Rein rechtlich betrachtet ist Athens Anspruch womöglich berechtigt. Denn Deutschlands Schulden aus dem Zweiten Weltkrieg sind niemals umfassend geregelt worden. Mit dem Londoner Abkommen erließen die West-Alliierten der Bundesrepublik 1953 zwar einen Großteil der Reparationszahlungen für den Ersten Weltkrieg. Doch die Reparationen für den Zweiten Weltkrieg sollten erst nach einem endgültigen Friedensvertrag geklärt werden.

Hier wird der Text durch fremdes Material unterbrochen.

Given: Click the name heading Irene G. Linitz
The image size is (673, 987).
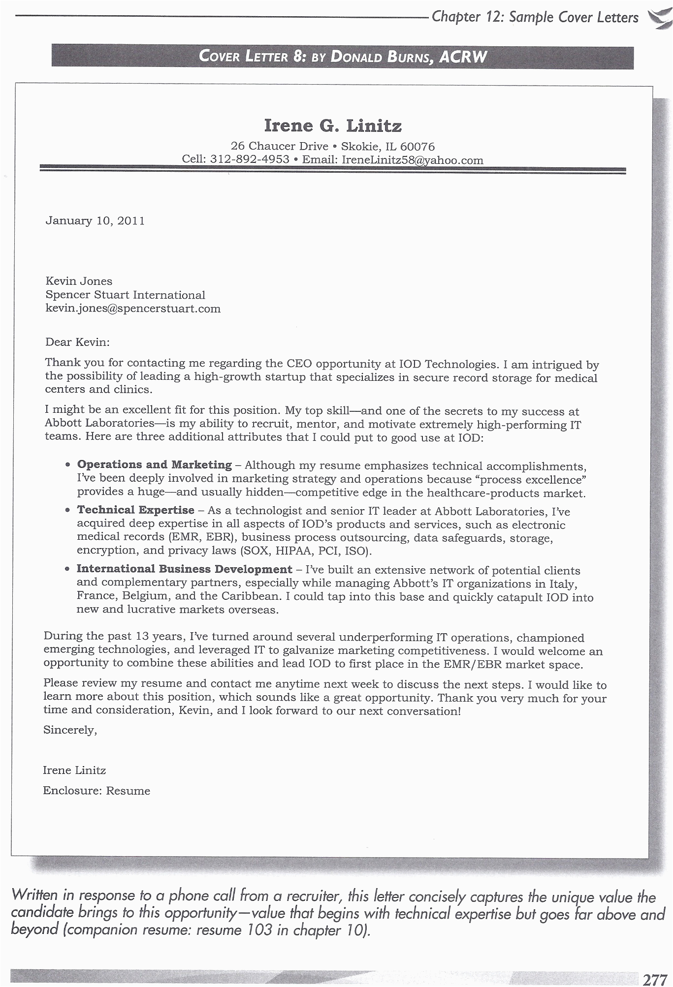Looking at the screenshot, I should coord(333,125).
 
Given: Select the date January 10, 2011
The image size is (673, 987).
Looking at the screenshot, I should coord(95,221).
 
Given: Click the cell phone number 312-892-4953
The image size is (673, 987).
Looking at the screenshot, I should coord(250,159).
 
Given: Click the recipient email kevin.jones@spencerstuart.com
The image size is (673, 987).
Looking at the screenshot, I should coord(133,309).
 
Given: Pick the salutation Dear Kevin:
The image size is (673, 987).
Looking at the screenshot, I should coord(77,342).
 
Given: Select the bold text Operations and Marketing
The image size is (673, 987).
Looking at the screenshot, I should coord(155,464).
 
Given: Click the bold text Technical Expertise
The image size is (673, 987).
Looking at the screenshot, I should coord(135,510).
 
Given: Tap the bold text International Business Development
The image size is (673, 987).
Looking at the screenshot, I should coord(184,569).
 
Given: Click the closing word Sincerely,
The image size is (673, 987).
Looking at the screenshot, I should coord(70,730).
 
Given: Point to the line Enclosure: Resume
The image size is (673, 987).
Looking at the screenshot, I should coord(96,791).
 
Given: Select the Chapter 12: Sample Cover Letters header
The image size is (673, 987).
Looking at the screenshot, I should coord(535,18).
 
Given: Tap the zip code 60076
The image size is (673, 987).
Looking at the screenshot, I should coord(417,147).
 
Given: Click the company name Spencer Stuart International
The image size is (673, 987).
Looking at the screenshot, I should coord(125,295).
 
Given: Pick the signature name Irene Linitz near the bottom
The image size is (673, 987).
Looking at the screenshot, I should coord(74,771).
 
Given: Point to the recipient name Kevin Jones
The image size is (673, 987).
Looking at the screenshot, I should coord(79,281).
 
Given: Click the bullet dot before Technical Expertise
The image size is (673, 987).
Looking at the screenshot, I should coord(67,511).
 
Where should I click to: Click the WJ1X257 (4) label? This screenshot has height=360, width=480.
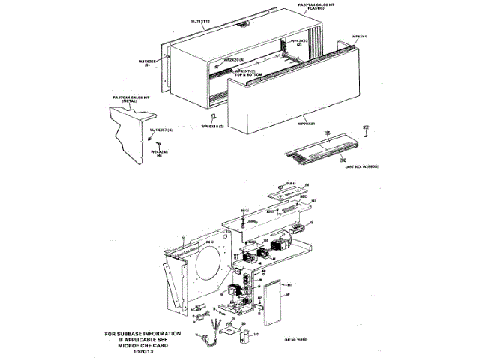coord(161,130)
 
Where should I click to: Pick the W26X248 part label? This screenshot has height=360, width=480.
coord(158,152)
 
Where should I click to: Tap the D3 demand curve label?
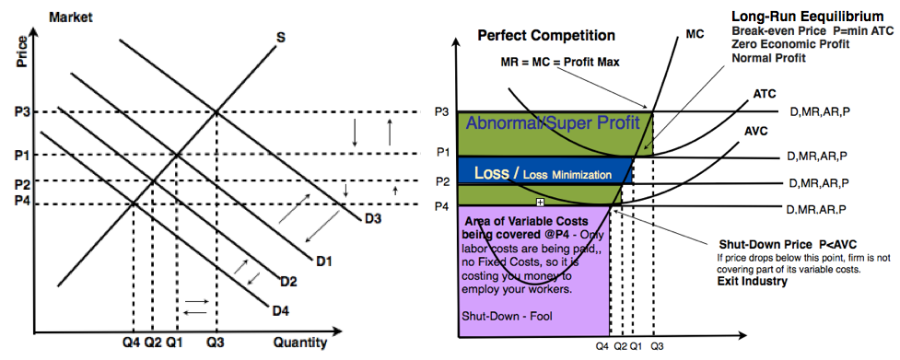(x=373, y=218)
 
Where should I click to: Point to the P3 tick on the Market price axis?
(x=22, y=112)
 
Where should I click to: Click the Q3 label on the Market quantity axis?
(x=216, y=343)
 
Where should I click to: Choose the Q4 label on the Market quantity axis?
(x=132, y=343)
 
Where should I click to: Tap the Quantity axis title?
(x=299, y=343)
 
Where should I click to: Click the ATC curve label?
(x=765, y=94)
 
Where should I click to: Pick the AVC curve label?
(x=756, y=131)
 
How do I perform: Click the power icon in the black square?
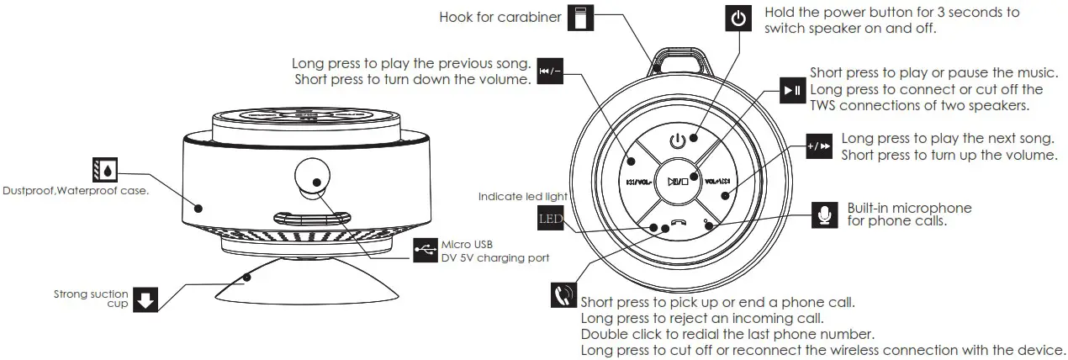[x=738, y=19]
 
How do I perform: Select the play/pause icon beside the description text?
[x=792, y=90]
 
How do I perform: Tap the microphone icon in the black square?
[x=827, y=214]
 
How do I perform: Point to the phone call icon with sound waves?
[x=563, y=295]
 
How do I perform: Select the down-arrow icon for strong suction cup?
[x=146, y=299]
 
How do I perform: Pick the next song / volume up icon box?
[x=818, y=146]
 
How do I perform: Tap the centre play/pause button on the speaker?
[x=678, y=180]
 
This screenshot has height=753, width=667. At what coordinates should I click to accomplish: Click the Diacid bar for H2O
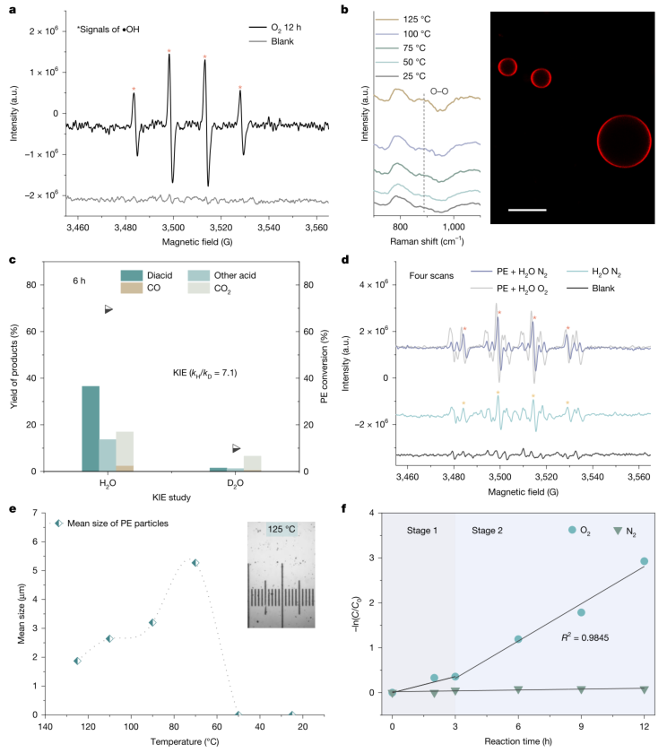pos(91,428)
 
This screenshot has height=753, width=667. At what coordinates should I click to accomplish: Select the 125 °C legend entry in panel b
pos(403,19)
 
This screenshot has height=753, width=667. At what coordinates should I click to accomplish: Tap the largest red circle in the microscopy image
pos(624,142)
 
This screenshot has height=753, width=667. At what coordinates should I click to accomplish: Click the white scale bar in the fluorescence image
pos(527,210)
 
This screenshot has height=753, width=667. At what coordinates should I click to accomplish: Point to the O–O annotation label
pos(439,91)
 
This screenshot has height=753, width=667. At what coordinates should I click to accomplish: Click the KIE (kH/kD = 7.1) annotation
pos(205,373)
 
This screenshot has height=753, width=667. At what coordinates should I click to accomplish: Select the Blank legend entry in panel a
pos(272,41)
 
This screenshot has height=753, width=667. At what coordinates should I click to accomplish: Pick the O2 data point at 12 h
pos(644,561)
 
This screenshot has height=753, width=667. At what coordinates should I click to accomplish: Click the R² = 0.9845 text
pos(585,637)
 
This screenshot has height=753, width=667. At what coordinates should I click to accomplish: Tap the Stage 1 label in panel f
pos(422,530)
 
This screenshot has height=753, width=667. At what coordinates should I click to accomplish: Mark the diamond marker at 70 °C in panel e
pos(195,563)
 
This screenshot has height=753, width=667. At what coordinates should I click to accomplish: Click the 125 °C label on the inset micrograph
pos(282,529)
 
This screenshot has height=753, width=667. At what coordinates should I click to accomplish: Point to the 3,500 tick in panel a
pos(173,227)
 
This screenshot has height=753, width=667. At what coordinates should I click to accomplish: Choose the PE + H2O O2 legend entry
pos(508,289)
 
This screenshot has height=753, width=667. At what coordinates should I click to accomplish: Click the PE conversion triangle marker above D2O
pos(236,448)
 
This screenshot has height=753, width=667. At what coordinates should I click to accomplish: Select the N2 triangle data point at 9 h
pos(581,689)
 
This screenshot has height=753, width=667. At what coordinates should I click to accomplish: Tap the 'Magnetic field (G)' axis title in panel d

Ausdrücklich zurückgestellt wurde auch die Prüfung der "während der Besetzung auf Verrechnungskonten erworbenen Guthaben sowie Forderungen gegen die Reichskreditkassen". Die Rückzahlung von Athens Zwangskredit wurde damit faktisch bis zum Sankt-Nimmerleinstag verschoben. Und auch im Zwei-Plus-Vier-Vertrag, der 1990 nach dem Mauerfall an die Stelle eines Friedensvertrags trat, findet sich kein Wort zu den erzwungenen Reichsbank-Darlehen oder etwaigen Reparationen. Die Frage wurde schlicht nie geklärt.

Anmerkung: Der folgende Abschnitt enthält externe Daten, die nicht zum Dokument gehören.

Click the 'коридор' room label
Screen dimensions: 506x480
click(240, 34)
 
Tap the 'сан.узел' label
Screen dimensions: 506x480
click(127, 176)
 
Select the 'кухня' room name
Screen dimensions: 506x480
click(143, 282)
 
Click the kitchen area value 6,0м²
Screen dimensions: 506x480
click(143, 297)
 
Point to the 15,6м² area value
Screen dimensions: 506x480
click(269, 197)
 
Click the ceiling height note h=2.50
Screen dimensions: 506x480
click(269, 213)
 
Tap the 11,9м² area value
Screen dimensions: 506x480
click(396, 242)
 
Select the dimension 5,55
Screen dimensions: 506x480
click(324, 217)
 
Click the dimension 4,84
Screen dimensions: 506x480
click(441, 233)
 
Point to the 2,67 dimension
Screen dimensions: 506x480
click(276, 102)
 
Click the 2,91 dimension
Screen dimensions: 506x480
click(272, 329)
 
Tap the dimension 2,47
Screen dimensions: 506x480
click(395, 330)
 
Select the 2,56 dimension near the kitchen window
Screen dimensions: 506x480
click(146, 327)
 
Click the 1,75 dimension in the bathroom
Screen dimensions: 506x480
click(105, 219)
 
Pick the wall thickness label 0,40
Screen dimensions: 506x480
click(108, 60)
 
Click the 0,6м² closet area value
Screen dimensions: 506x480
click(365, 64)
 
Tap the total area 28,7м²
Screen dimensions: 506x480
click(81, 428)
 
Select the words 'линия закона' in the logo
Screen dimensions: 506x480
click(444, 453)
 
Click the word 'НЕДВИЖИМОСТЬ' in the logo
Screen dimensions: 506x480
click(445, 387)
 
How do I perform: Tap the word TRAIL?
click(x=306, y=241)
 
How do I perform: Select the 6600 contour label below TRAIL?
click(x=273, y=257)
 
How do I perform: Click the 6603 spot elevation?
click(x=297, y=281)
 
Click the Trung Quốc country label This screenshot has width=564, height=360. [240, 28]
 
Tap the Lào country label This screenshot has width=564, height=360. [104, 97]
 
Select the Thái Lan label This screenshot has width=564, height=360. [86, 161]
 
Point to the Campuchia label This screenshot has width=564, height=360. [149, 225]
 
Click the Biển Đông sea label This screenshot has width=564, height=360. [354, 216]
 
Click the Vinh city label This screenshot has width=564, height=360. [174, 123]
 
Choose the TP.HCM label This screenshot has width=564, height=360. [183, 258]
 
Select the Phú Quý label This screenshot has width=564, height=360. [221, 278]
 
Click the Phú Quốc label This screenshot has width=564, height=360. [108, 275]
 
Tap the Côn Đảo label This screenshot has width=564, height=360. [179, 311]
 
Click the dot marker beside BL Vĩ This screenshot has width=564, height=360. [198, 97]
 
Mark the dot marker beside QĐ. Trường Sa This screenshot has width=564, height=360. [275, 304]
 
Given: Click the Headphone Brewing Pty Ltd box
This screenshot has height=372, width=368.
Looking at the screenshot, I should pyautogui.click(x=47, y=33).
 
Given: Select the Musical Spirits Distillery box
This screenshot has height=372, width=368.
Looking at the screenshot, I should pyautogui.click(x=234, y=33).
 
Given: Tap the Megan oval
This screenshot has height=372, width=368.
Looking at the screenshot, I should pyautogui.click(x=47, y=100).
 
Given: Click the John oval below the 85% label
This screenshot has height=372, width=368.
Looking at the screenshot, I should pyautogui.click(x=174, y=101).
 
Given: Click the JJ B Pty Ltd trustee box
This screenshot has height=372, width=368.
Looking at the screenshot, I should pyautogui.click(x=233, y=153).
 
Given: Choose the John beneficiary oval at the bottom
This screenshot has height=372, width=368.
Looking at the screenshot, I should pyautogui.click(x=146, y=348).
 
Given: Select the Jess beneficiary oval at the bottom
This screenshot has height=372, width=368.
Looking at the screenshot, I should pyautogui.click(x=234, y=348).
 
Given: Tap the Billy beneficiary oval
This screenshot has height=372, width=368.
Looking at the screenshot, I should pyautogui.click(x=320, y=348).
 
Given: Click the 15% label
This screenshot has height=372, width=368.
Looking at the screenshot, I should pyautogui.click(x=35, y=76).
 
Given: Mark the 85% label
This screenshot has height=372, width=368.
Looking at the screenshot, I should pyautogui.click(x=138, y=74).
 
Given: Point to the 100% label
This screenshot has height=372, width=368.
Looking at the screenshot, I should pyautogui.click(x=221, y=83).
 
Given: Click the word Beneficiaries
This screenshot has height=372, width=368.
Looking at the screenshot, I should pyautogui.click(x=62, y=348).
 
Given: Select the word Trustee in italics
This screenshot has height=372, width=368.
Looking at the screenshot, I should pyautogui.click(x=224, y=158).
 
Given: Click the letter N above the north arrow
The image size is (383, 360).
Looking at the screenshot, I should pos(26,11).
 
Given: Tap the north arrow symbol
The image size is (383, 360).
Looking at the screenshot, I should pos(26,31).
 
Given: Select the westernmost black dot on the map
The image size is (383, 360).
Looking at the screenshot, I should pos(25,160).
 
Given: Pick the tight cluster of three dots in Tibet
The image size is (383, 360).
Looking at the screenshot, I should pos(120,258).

Das heißt aber nicht, dass Deutschland für seine Verbrechen im Zweiten Weltkrieg nichts bezahlt hätte. In den 60er Jahren schloss die Bundesrepublik Entschädigungsabkommen mit zwölf westlichen Staaten, darunter Griechenland. 115 Millionen DM zahlte Deutschland als eine Art Flatrate für seine Kriegsverbrechen an Athen. Die griechische Regierung verteilte das Geld an Überlebende des Nazi-Terrors. Die Bonner Republik kaufte sich damit Rechtssicherheit vor Klagen einzelner NS-Opfer. Allgemeine Reparationsforderungen der besetzten Staaten blieben davon aber unberührt.

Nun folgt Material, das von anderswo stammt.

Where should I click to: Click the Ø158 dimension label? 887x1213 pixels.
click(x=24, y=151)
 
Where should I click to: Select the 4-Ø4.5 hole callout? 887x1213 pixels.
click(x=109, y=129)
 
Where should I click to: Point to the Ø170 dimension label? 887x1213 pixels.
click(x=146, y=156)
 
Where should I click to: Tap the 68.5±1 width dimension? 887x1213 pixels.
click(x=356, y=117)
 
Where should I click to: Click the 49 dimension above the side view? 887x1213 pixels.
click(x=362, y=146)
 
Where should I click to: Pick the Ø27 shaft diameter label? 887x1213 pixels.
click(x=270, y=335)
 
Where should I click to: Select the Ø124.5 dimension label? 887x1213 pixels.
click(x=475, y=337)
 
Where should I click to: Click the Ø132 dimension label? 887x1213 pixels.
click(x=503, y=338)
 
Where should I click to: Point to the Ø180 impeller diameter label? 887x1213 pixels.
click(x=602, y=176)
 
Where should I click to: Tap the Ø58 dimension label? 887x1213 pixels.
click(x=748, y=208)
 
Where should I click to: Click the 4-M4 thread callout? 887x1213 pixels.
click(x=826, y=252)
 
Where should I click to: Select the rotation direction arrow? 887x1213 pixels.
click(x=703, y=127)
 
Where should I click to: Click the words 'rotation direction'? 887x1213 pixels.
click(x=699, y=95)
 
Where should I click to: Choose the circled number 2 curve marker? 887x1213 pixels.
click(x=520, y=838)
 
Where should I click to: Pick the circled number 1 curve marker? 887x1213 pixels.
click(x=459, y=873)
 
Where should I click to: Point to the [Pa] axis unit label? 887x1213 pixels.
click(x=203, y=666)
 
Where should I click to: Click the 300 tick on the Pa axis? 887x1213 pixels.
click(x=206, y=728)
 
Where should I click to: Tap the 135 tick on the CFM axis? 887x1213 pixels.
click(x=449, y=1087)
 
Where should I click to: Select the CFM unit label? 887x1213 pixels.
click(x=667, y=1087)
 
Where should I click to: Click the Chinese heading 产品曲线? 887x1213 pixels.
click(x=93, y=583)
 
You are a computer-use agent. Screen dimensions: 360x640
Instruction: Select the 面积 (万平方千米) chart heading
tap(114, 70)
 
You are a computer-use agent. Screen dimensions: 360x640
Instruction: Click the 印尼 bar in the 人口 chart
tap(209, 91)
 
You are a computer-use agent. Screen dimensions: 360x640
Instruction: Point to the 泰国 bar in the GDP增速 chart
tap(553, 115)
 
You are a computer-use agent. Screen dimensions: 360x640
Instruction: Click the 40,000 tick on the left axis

Juristisches Ablenkungsmanöver

Die Bundesregierung stellt sich auf den Standpunkt, dass mit dem Zwei-Plus-Vier-Vertrag, den auch Griechenland anerkannt hat, alle Reparationsforderungen endgültig erledigt sind, und sieht keine rechtliche Grundlage für die Ansprüche. Bald 70 Jahre nach Kriegsende habe die Reparationsfrage ihre Berechtigung verloren. Die Zwangsanleihen der Reichsbank müssten aus Sicht Deutschlands nicht zurückgezahlt werden, teilt das Finanzministerium mit. Auf keinen Fall will die Bundesregierung einen Präzedenzfall schaffen.

Linken-Chef Tsipras macht die alte Rechnung aber noch mit einem anderen Argument auf: 1953 hätten mit dem Londoner Abkommen auch die Griechen den Deutschen einen Teil ihrer Altschulden erlassen. Deshalb habe Deutschland nun eine historische Pflicht, die Großzügigkeit zu erwidern. Dieser Griff in die politische Mottenkiste kommt Tsipras doppelt gelegen. Die Forderung nach deutschen Reparationen hilft ihm nicht nur, die Wahl zu gewinnen. Die geforderte Summe von 11 Milliarden Euro entspricht praktischerweise in etwa dem, was Tsipras für das Sozialprogramm braucht, das er seinen Wählern versprochen hat.

Unabhängig vom juristischen Anspruch ist es eine andere Frage, ob es politisch klug von Athen ist, ihn auch einzutreiben. Und ob es redlich ist im Lichte der 240 Milliarden, die Deutschland und die anderen Euro-Staaten nach Athen geschaufelt haben und des Schuldenerlasses von mehr als 100 Milliarden Euro, den Athen schon 2012 bekommen hat, steht auf einem noch ganz anderen Blatt. Syriza-Chef Tsipras fährt ein politisches Ablenkungsmanöver, um sich vor der Rückzahlung der eigenen Schulden zu drücken. Aber er hat eine juristische Grundlage dafür.